LSPC produced a widely-read booklet, “Dignity Denied”. It centers on the lives of women prisoners who are 55 years of age and older. It includes numerous interviews.

One woman, married, children, in her late 30’s or early 40’s had never committed a crime. She’d been in the wrong place at the wrong time with an old friend who behaved in a way he never had before. She was arrested, got a private attorney, a professional investigator, did all the right things and thought she’d never go to prison. The first offer, six months in the L.A. County Jail. “Oh, I could never do that,” she said. Now she’s convicted with a two-year sentence at CCWF.

“People in court, the judge, my lawyer, they told me I’d go to fire camp. I’ve got a sentence with 85%. Nobody with 85% goes to fire camp! Those people don’t know anything about CDC! When you come into CDC, it’s a whole different world. It’s like a third world country. You’re completely cut off from civilization. I was freaked out when I got here. I was sure some of the prisoners were men. ‘Are they men?’ I asked. I had no idea. You’re isolated.

“I want to go to education. I go to my counselor for help. She doesn’t know when and if I’m going. Yesterday, I waited an hour and a half to see her. I was late for work. She told me, ‘you’re on the list!’ That’s all she can tell me. They don’t know from computers. There’s no computers! It’s sheer incompetence but it’s ‘planned’ incompetence. These people are supposed to be our resources but they don’t help us. And they don’t have to.”

Taxpayers for Improving Public Safety (TIPS), a Sacramento-based group that supports prisoners and their families, predicts that the entire state prison industry may be put into federal receivership soon, perhaps as early as October 2006. Judge Henderson’s special master, John Hagar, has worked with him for several years, especially in cases concerning corruption and brutality by guards at Pelican Bay State Prison. In early July, he delivered a frank and scathing report of the Schwarzenegger administration’s failure to implement any positive, money-saving change since it took office. Two CDCR head administrators, first Rod Hickman and later, Jeanne Woodford, were side-lined by the governor and CCPOA and resigned last spring. Together, the CDCR and the CCPOA will resist any move toward prison privatization, a threat recently thrown about by Schwarzenegger.

Politicians and the mainstream media, especially television news, have trained the public to fear “criminals”, to look at prisoners as not-quite-human, a species apart. Crime is sexy, brings in viewers and sells advertising for T.V. stations. The brave, “get tough” legislators protect all the good people from the larcenously-inclined poor, particularly the poor African Americans and Latinas, who get put into prisons. (CCWF statistics by race of inmates: Black 30%, Latina 29%, white 35%, Other 5%)

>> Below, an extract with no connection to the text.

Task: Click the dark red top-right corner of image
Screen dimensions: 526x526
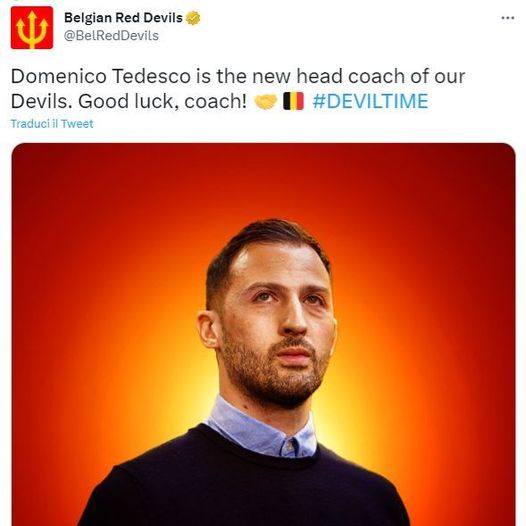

The public needs to be retrained to accept the idea of a rehabilitated prisoner. Politicians will have to put some effort into undoing their nefarious campaign of criminal injustice over the past 25 years. California, besides three strikes, has perhaps the most punitive, lengthy sentencing laws in the nation. There must be sentence reform. For rehabilitation to have a chance of success, parole must be severely reduced, if not altogether eliminated as it has been in other states.

The only hope for a true political overhaul of California’s massive, costly, expanding prison industry is a federal takeover. As long as Californian politicians are beholden to the powerful prison bureaucracy, whether the CDCR’s Sacramento headquarters or in the offices of the CCPOA, their predictable acquiescence to prison power is unshakeable.

California is breeding generations of prisoners. It’s past time for an intervention and only its citizens can do it. Incarceration doesn’t stop crime. A society that tackles its problem with social solutions provides hope to its people. Increased educational access, universal health-care and insurance, childcare, higher taxes on wealthy incomes, affordable housing, jobs plus public arts and sports programs are critical. Hope blends a positive outlook with personal responsibility, producing citizen optimism and a boost in civic involvement. Prisons kill hope. They are nothing but dead zones.